How not?
I think the analogy is actually pretty specific to this paper, not just self-distillation in general.
During sleep your brain replays experiences but noisy and distorted. The replays are often incoherent as narratives (dreams are weird). But the consolidation still works because the value isn't in the narrative coherence, it's in the activation patterns at each moment. Important pathways get strengthened, weak ones get pruned. Section 4.4 of this paper is what makes the connection click. They cranked training temperature to 2.0 with no truncation. 62% of the sampled outputs had no extractable code. Coherent Python that devolves into multilingual gibberish halfway through. The model still improved (+5.7pp pass@1).
This makes no sense if you think the model is learning from good code examples. But it makes a lot of sense if you think of it as the model replaying its own knowledge back to itself in a noisy/distorted form, and the replay process strengthening what matters (sharp distributions at "lock" positions where one token is correct, broad distributions at "fork" positions where multiple approaches work) while pruning what doesn't (distractor tails). The model doesn't learn anything new. It just wakes up performing better because what it already knew got cleaned up.

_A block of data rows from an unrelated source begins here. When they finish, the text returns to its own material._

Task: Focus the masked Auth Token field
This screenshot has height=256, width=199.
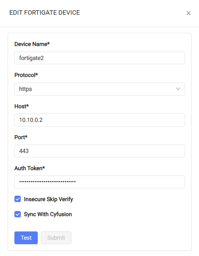Action: pyautogui.click(x=100, y=182)
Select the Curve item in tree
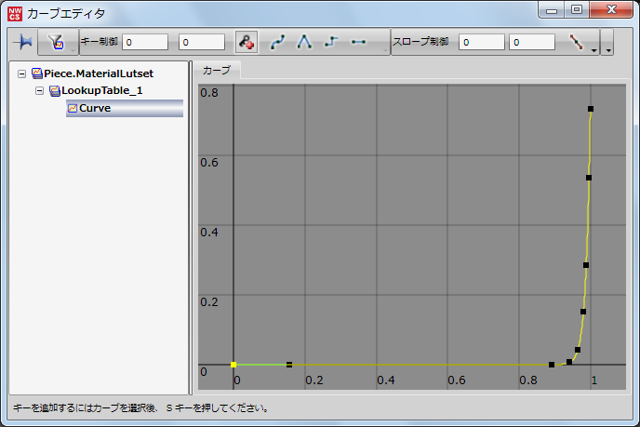This screenshot has height=427, width=640. click(94, 108)
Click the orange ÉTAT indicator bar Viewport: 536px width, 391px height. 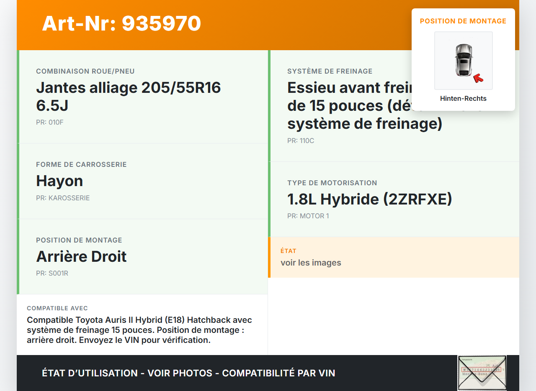(x=269, y=257)
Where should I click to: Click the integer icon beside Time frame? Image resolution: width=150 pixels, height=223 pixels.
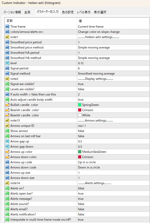[x=7, y=27]

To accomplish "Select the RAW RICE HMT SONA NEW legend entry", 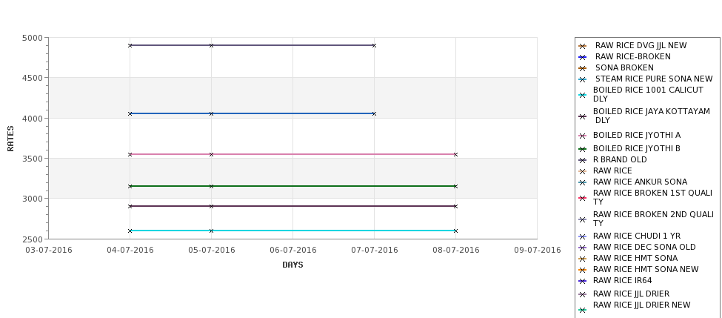I will click(646, 270).
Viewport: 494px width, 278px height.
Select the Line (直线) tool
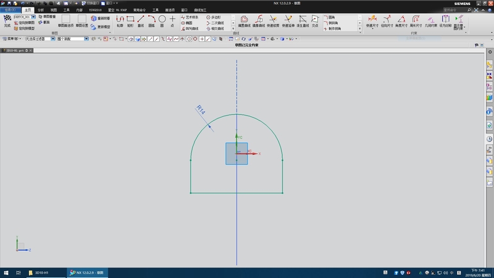pyautogui.click(x=141, y=20)
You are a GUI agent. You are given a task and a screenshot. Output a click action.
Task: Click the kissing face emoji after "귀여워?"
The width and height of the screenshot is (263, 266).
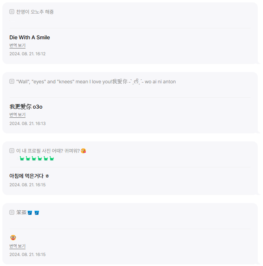(x=83, y=151)
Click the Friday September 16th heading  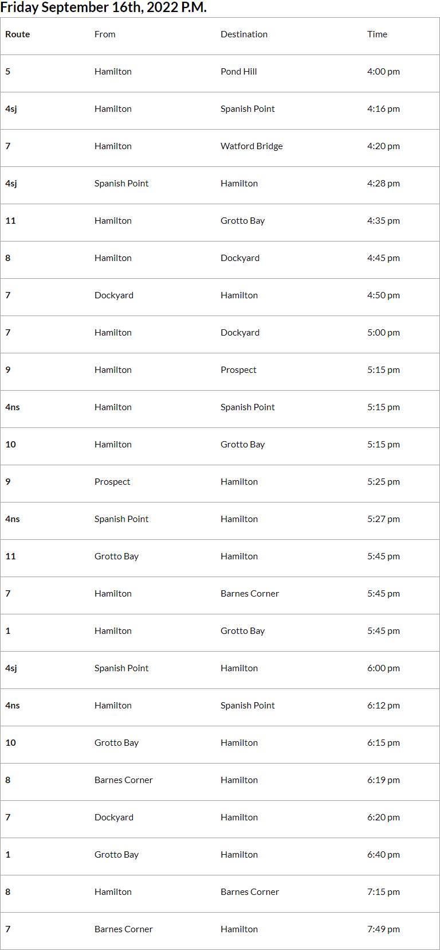coord(104,7)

How is this comment not at number 1??
This is a property of self-distillation.
Self-distillation shifts the behavior of the model towards that of the model + steering. As such, you don't strictly "need" the tokens to be in-domain for it to work. The logits are a vessel for transferring the steering into the model's internals.
The tokens can be gibberish. What transfers isn't whether they're gibberish or not, but how the flavor of model predictions, if given gibberish, differs from that of an unsteered version of itself.
In this specific case, the behavioral difference comes from the "temperature-shifted, truncated samples" in the "teacher" sampling strategy, and it is that difference that is internalized by the "student" model.